Existing MOX contains 5.3% of plutonium. With irradiation, the concentration of even-numbered isotopes in the fuel increases — mainly plutonium-242. Since these isotopes are non-fissile in a pressurized-water reactor (PWR), their neutronics hinder the chain reaction. There are two possible solutions: an increase in either the plutonium content (taking it beyond 5.3%) or the uranium-235 content. The first solution would limit the number of possible recycles because of the build-up of Pu-240. The second is considered to be more promising. On this basis, several recycles of MOX fuel may be possible. Considering the relatively long time for the radioactive and thermal decay of irradiated MOX, a single cycle is likely to take about 12 years and two or three cycles will take 24 or 36 years. Provided that life extensions are permitted, these could be accommodated by existing reprocessing plants. In coming to such decisions, important points to be considered are the impact of the irradiated MOX composition on waste, effluent and releases and the change in composition of the MOX that might be introduced along with the recycles.
18.1.1 Origins of radioactive waste
While one might expect that ‘radioactive waste’ should be easily defined, the IAEA3 offers three separate definitions. The first is adequate here:
For legal and regulatory purposes, waste that contains, or is contaminated with, radionuclides at concentrations or activities greater than clearance levels as established by the regulatory body.

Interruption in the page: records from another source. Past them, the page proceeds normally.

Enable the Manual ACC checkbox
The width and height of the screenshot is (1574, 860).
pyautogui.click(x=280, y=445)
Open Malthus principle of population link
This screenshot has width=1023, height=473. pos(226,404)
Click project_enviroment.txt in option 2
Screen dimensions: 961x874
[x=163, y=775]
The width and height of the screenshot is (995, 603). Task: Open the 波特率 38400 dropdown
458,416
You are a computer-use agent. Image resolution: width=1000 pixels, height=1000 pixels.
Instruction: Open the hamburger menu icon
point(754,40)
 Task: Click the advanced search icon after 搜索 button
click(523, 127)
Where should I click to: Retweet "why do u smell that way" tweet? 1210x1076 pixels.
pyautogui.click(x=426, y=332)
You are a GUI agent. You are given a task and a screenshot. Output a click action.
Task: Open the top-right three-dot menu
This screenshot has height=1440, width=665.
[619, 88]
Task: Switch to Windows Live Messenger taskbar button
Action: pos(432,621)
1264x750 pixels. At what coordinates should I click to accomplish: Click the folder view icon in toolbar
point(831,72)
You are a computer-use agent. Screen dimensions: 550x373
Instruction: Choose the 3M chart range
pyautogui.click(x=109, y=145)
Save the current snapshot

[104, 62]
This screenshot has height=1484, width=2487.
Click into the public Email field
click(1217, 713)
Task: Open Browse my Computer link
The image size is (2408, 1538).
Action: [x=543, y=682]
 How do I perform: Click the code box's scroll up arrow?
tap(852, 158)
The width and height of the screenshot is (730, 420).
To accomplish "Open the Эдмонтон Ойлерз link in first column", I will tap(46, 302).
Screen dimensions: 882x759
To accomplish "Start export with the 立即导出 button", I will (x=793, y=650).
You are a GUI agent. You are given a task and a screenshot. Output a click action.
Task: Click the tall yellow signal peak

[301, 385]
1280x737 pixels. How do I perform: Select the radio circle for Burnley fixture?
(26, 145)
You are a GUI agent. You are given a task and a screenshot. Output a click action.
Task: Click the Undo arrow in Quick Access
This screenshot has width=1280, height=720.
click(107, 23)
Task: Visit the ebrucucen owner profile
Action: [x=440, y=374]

This definition recognises that, because all matter is radioactive to some degree, it is necessary to define a level above which it becomes ‘officially radioactive’ and subject to regulation. Radioactive waste exists in many forms and is present in virtually every country of the world. In describing its origins, it is convenient to place countries into one of three groups:
1 those with no nuclear power plants (NPPs)
2 those with NPPs
3 those with NPPs and other fuel cycle facilities
Wastes in the absence of nuclear power
In countries with no nuclear industry, radioactive waste will mostly consist of disused sealed sources. Typically, the number of sealed sources in store in a medium-sized developing country will be a few thousands. If a country has oil, gas or mineral deposits then it is likely that some wastes will be in the form of naturally occurring radioactive material (NORM). Often this is produced as so-called ‘pipe scale’: radium-rich mineral deposits that form inside pipework used to transport process water. The level of activity is generally quite low — perhaps up to a few thousand Bq/g — and it can be removed by water jetting and removed as sludge. This allows the pipes to be reused or released as scrap. In some cases it may be possible to pump the sludge underground: back into the formations from whence it came. More usually, the material is dried, drummed and put in storage awaiting a permanent solution. Finally, countries in this first group may also possess one or more low-power research reactors. Without exception, these are donated by some other country, often with an agreement that the spent fuel will be repatriated when the reactor is decommissioned.